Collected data

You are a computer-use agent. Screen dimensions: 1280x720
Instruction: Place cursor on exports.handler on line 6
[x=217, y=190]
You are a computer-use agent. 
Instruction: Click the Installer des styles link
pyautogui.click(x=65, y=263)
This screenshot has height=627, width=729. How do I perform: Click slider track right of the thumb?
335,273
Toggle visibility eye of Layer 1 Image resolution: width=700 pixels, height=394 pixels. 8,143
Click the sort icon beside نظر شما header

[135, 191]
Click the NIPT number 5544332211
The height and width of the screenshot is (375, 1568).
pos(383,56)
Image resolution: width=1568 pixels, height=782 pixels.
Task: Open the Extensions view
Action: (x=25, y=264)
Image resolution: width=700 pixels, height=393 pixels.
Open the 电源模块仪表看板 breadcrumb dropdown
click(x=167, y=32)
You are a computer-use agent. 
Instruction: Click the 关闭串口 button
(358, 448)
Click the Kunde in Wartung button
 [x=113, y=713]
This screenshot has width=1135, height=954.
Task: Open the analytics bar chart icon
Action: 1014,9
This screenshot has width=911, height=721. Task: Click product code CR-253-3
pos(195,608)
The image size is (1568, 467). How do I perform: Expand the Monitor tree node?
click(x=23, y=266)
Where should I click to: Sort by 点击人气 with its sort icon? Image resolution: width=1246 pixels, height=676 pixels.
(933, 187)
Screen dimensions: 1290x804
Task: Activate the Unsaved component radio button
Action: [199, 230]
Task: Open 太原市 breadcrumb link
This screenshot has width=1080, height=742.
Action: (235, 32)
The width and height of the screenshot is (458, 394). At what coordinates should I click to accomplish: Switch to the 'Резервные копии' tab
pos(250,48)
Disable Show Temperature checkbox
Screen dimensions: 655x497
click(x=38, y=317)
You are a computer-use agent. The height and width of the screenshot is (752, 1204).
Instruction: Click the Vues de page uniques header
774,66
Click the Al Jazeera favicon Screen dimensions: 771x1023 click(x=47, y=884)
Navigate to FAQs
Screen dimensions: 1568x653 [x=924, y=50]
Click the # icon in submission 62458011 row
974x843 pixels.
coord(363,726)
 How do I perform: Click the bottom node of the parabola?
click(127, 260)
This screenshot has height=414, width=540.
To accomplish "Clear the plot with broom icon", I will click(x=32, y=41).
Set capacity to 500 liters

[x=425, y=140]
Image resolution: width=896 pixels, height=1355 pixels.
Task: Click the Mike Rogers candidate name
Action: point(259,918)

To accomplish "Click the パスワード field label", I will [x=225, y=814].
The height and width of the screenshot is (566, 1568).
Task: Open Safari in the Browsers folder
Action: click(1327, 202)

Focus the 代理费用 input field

#### What you will do:
Start at the first line of the entries and stop at the line that contains "You are a computer-use agent. The". Repeat every line in that span exactly, and nothing beyond it.

#### Output of the exercise:
You are a computer-use agent. Screen dimensions: 1280x720
Instruction: Place cursor on exports.handler on line 6
[x=217, y=190]
You are a computer-use agent. 
Instruction: Click the Installer des styles link
pyautogui.click(x=65, y=263)
This screenshot has height=627, width=729. How do I perform: Click slider track right of the thumb?
335,273
Toggle visibility eye of Layer 1 Image resolution: width=700 pixels, height=394 pixels. 8,143
Click the sort icon beside نظر شما header

[135, 191]
Click the NIPT number 5544332211
The height and width of the screenshot is (375, 1568).
pos(383,56)
Image resolution: width=1568 pixels, height=782 pixels.
Task: Open the Extensions view
Action: (x=25, y=264)
Image resolution: width=700 pixels, height=393 pixels.
Open the 电源模块仪表看板 breadcrumb dropdown
click(x=167, y=32)
You are a computer-use agent. 
Instruction: Click the 关闭串口 button
(358, 448)
Click the Kunde in Wartung button
 [x=113, y=713]
This screenshot has width=1135, height=954.
Task: Open the analytics bar chart icon
Action: 1014,9
This screenshot has width=911, height=721. Task: Click product code CR-253-3
pos(195,608)
The image size is (1568, 467). How do I perform: Expand the Monitor tree node?
click(x=23, y=266)
Where should I click to: Sort by 点击人气 with its sort icon? Image resolution: width=1246 pixels, height=676 pixels.
(933, 187)
Screen dimensions: 1290x804
Task: Activate the Unsaved component radio button
Action: [199, 230]
Task: Open 太原市 breadcrumb link
This screenshot has width=1080, height=742.
Action: (235, 32)
The width and height of the screenshot is (458, 394). At what coordinates should I click to accomplish: Switch to the 'Резервные копии' tab
pos(250,48)
Disable Show Temperature checkbox
Screen dimensions: 655x497
click(x=38, y=317)
You are a computer-use agent. The height and width of the screenshot is (752, 1204).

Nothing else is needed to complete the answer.